Lilith spielt spätestens seither in der jüdischen Magie eine wichtige Rolle wie auch in der Kabbalah und im Zohar. Sie erwürgt des Nachts Kinder (wenn Kinder im Schlaf lachen, spielt sie mit ihnen!), eignet sich als Succubus den männlichen Samen an, tötet die Männer oder macht sie krank. Im »Sefer Chassidim« (um 1200) sitzt sie als lauerndes Gespenst auf Bäumen, von deren Zweigen dann Blut tropft.

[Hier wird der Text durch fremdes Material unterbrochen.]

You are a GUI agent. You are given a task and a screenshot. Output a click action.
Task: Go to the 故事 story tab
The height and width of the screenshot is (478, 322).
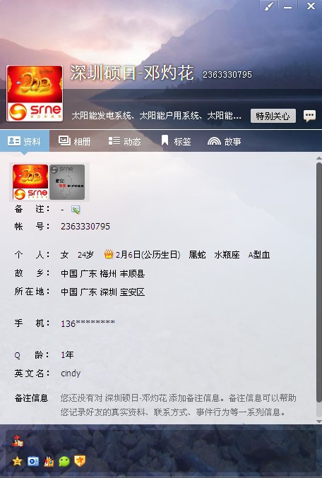(224, 141)

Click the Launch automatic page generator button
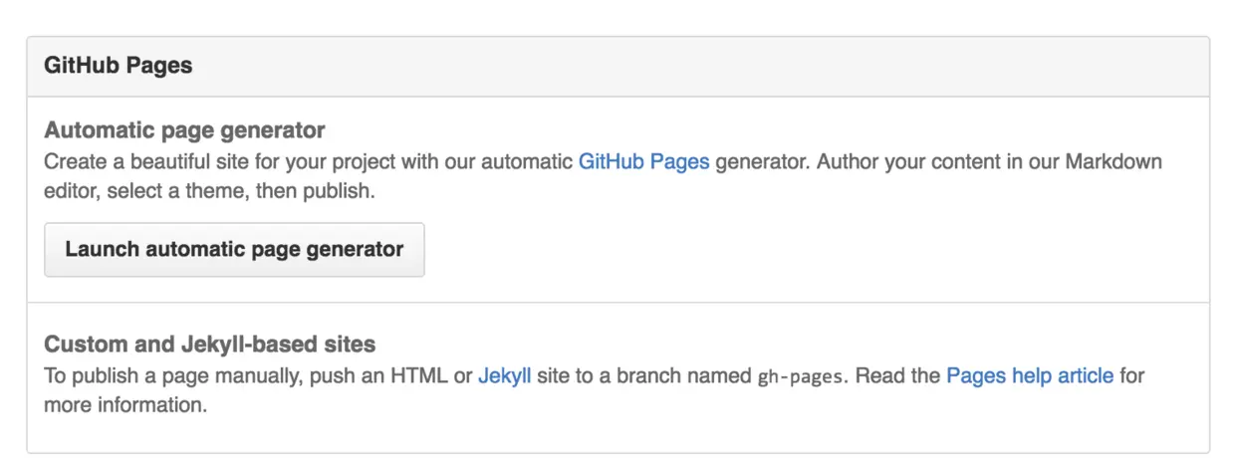(234, 250)
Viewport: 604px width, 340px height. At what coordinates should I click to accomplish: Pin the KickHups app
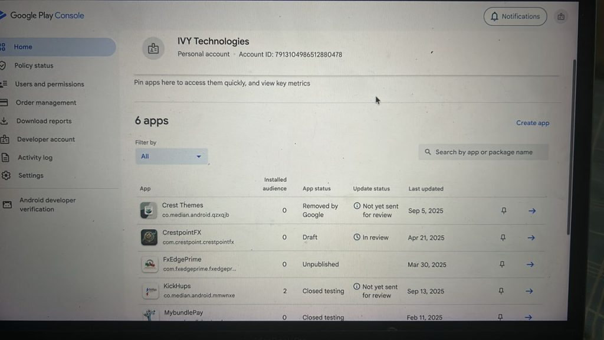(x=501, y=291)
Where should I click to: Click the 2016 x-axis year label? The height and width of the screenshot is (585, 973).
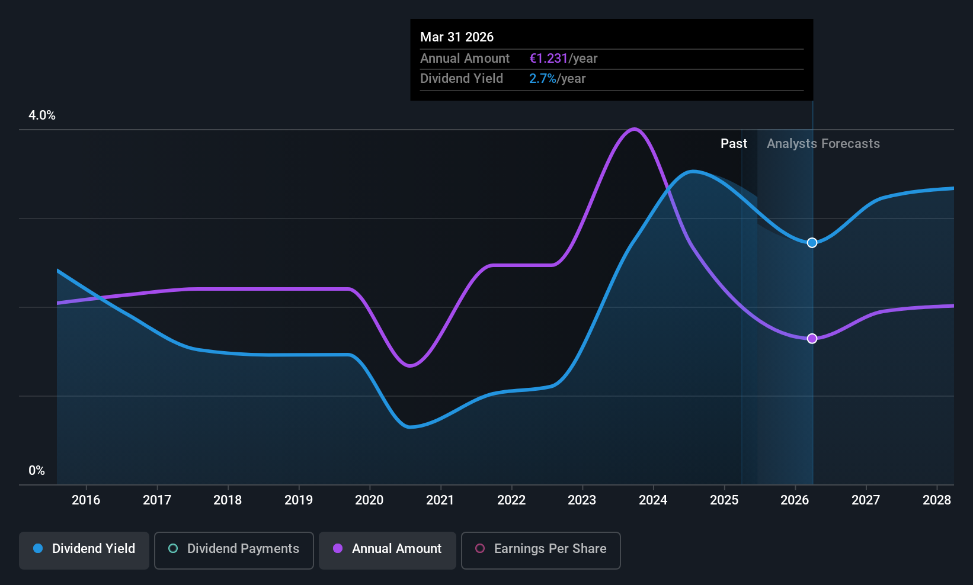tap(86, 500)
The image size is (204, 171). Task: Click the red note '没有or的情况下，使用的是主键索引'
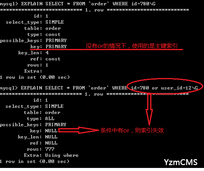pos(132,46)
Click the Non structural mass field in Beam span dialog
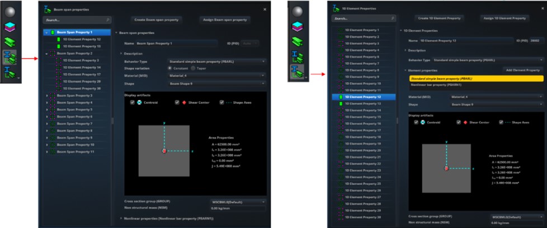 click(238, 208)
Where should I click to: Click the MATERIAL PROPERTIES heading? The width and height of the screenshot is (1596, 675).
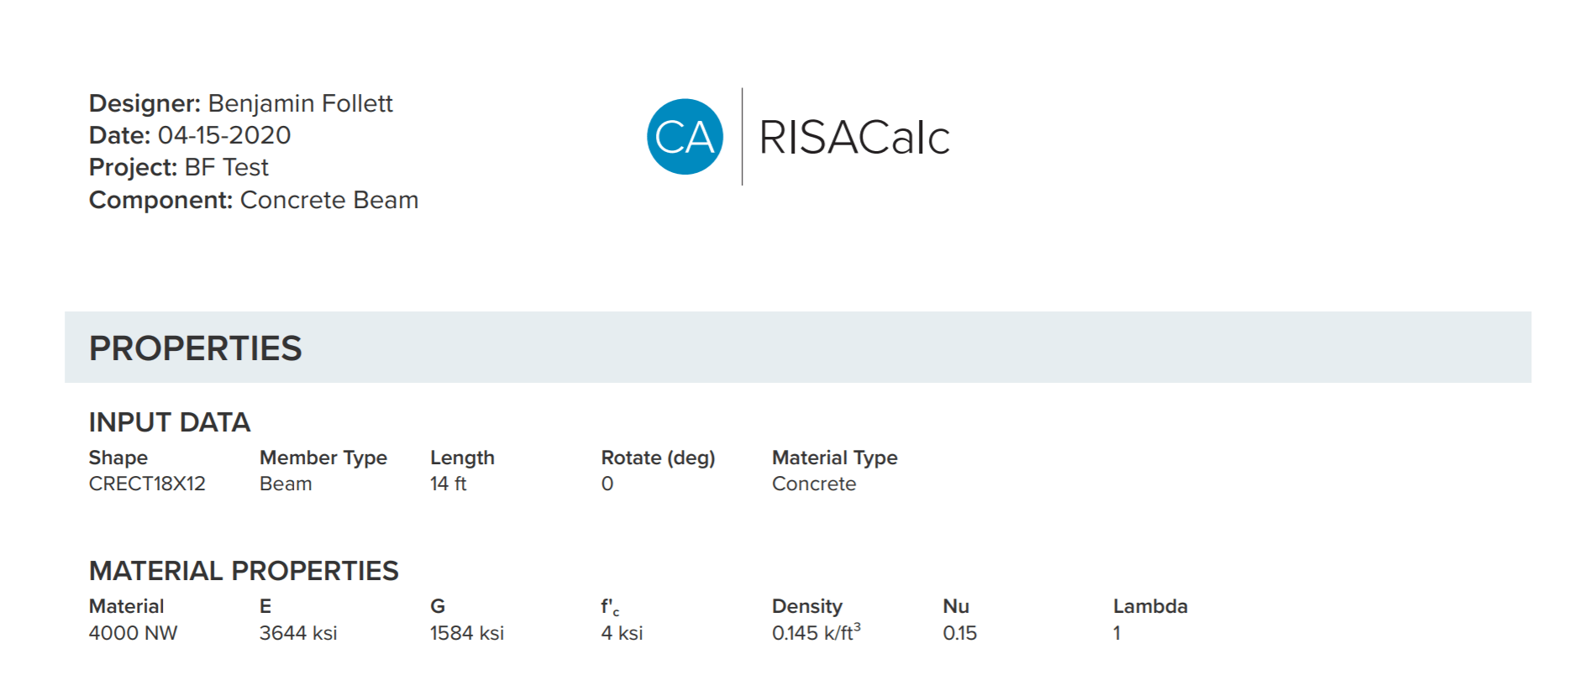244,571
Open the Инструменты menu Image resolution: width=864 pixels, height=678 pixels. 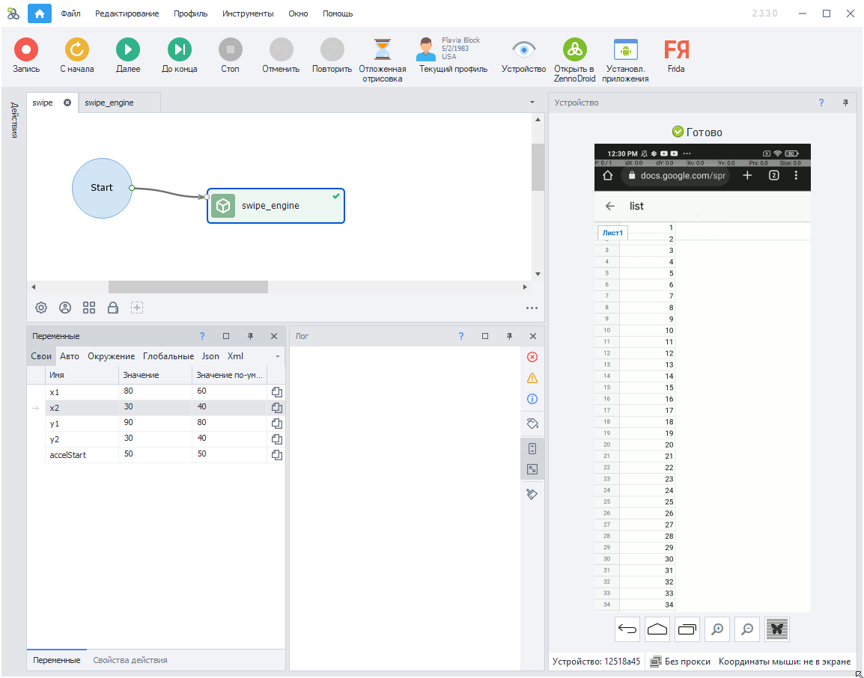pos(248,13)
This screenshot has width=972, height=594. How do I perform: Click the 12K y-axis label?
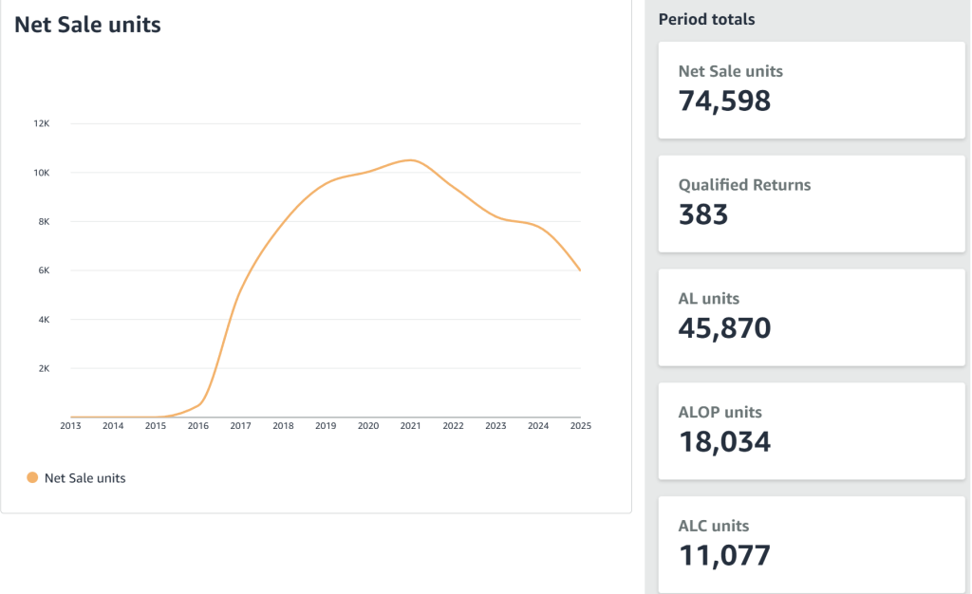click(x=43, y=124)
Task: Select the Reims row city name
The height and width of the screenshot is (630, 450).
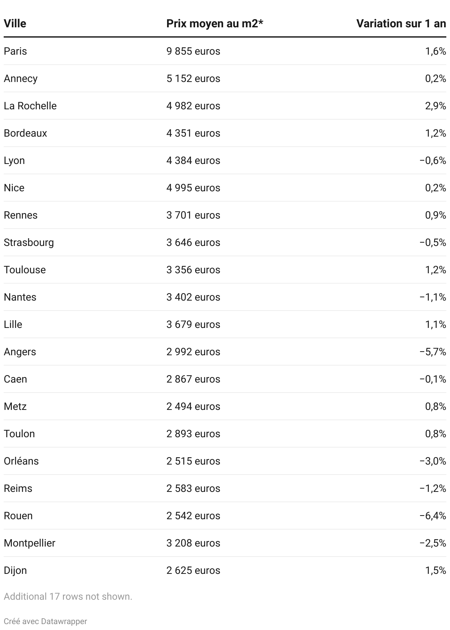Action: [18, 488]
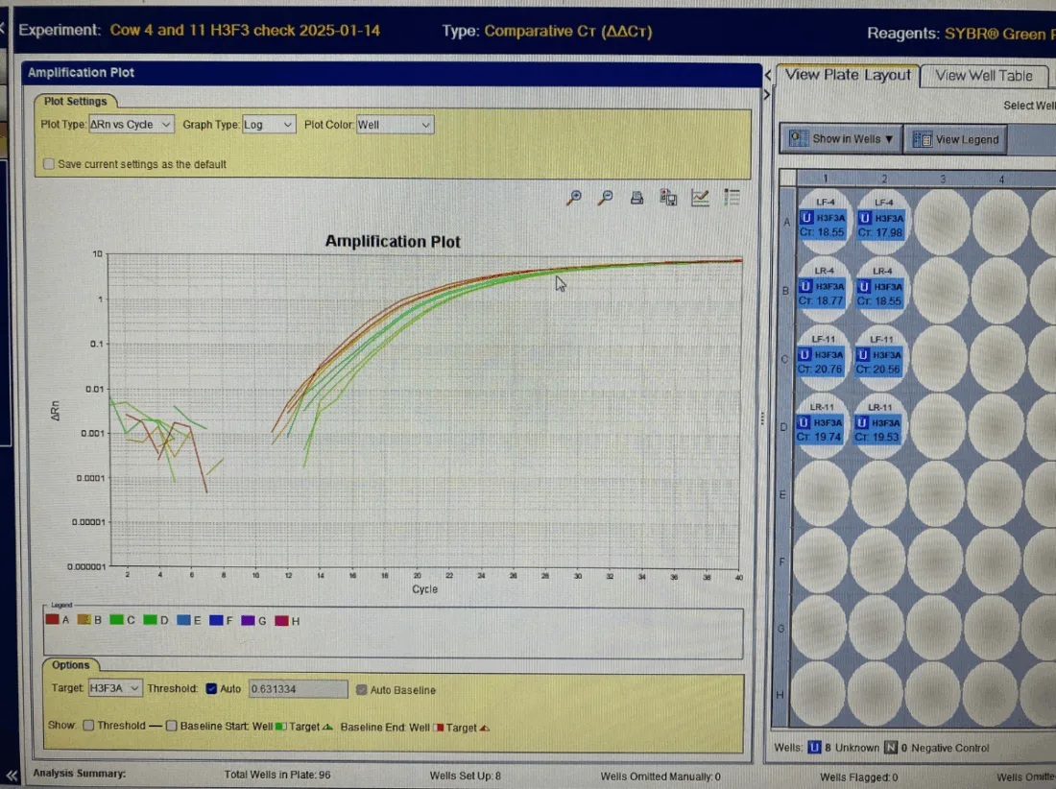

Lilith verkörpert sowohl männliche Ängste (Verweigerung gegenüber männlicher Dominanz, Bedrohung der Potenz) wie auch weibliche, etwa die vor der Aggression gegen das eigene Kind oder die vor Sexualität und der lebensbedrohenden Mutterschaft.
Heute ist Lilith eine zentrale Symbolfigur des jüdischen Feminismus. In der Literatur spielte sie in den letzten Jahrhunderten eine zunehmende Rolle, besonders in der Phantastik. Im Rollenspiel »Vampire« ist sie die Urmutter aller Vampire.